• **Task item**: Could you copy exactly the lines below, beginning at the line with "Image resolution: width=782" and stopping after the line with "Task: Click the 到期用户 pink statistics card", with no pictures?

Material provided Start Marker

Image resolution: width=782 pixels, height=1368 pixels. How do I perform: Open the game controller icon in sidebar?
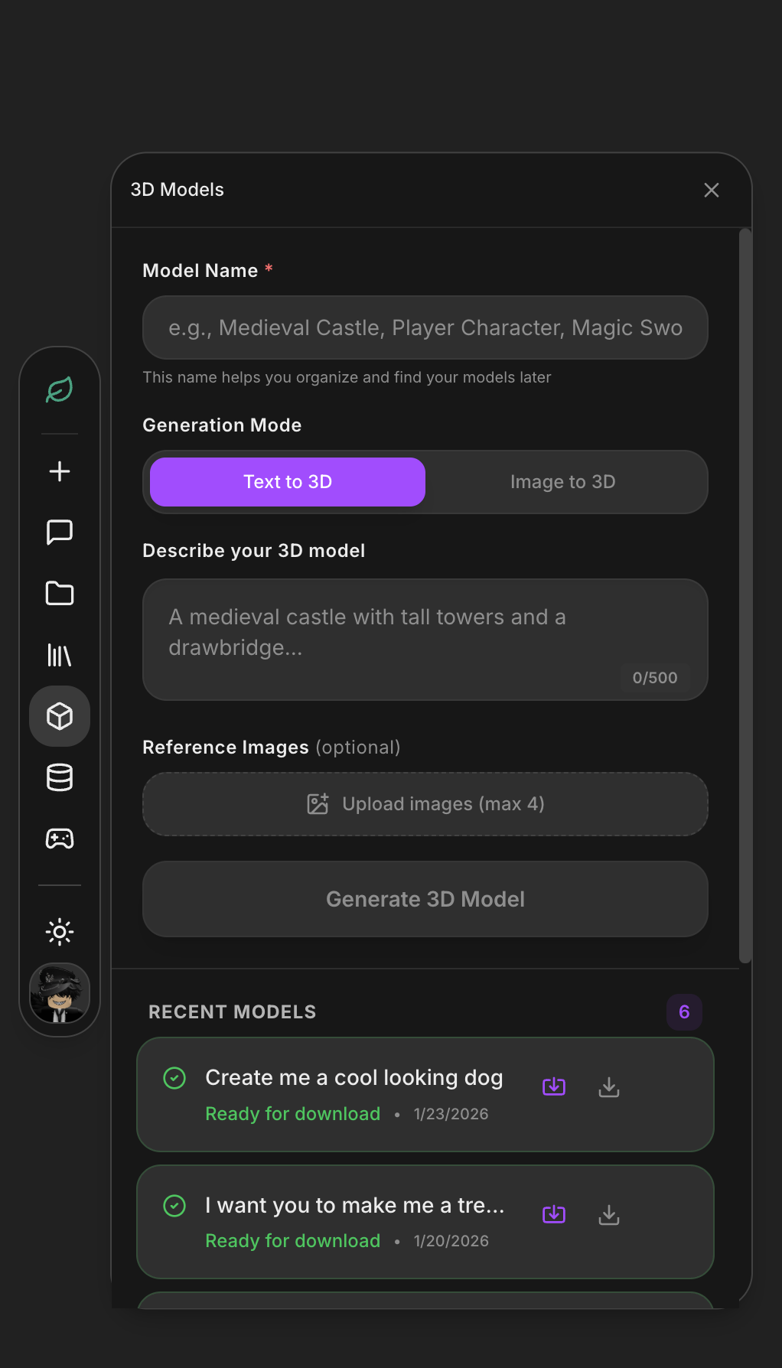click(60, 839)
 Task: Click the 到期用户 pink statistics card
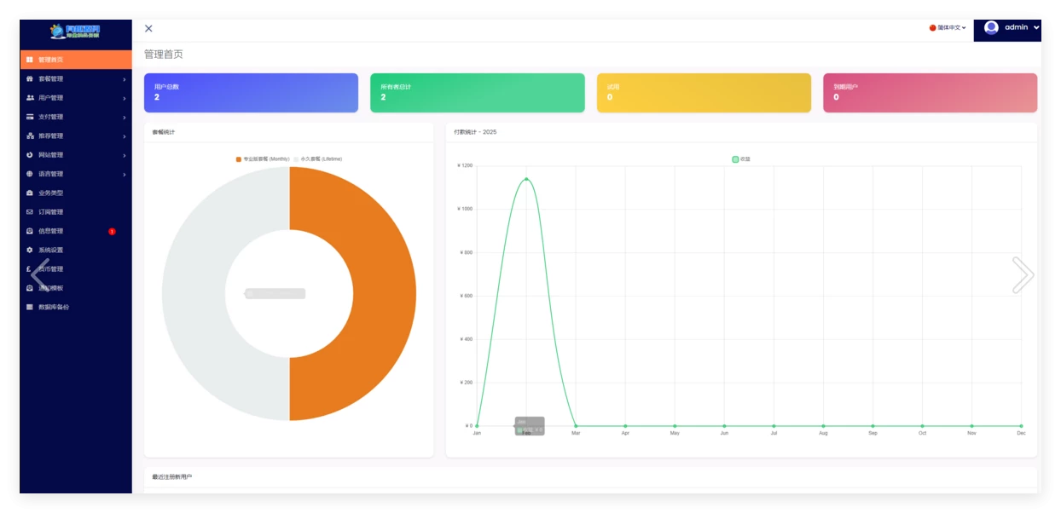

Material provided End Marker
Material provided Start Marker

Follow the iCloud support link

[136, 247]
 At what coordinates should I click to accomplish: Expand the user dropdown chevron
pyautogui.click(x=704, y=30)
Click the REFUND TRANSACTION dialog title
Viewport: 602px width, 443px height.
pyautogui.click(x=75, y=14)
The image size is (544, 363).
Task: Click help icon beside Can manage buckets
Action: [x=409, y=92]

Material provided End Marker
Material provided Start Marker

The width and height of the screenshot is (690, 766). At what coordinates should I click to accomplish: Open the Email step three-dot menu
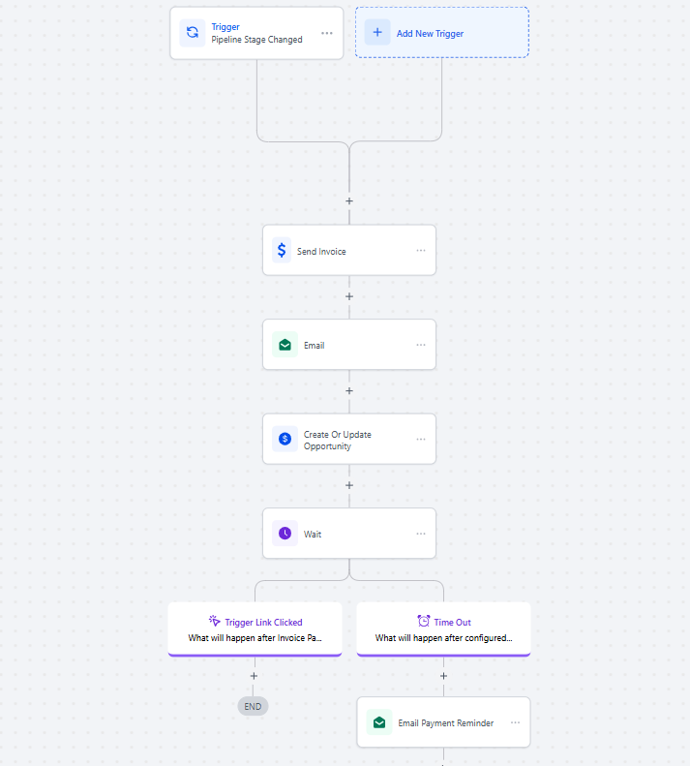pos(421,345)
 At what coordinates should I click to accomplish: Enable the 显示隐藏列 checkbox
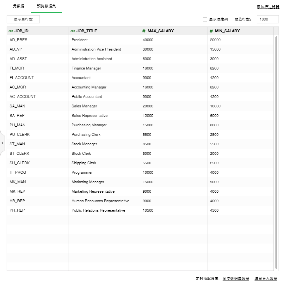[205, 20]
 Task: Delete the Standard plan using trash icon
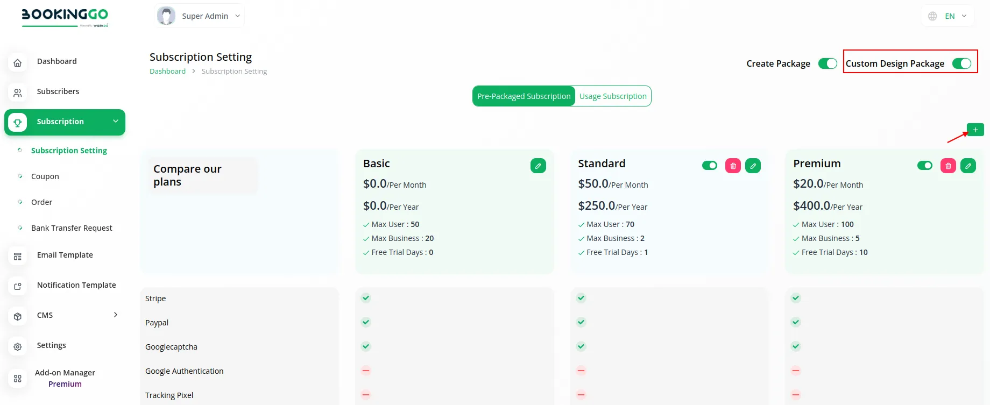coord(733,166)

Material provided End Marker

• **Result of this task**:
Image resolution: width=782 pixels, height=1368 pixels. How do I perform: Open the game controller icon in sidebar?
click(60, 839)
 Task: Click the 到期用户 pink statistics card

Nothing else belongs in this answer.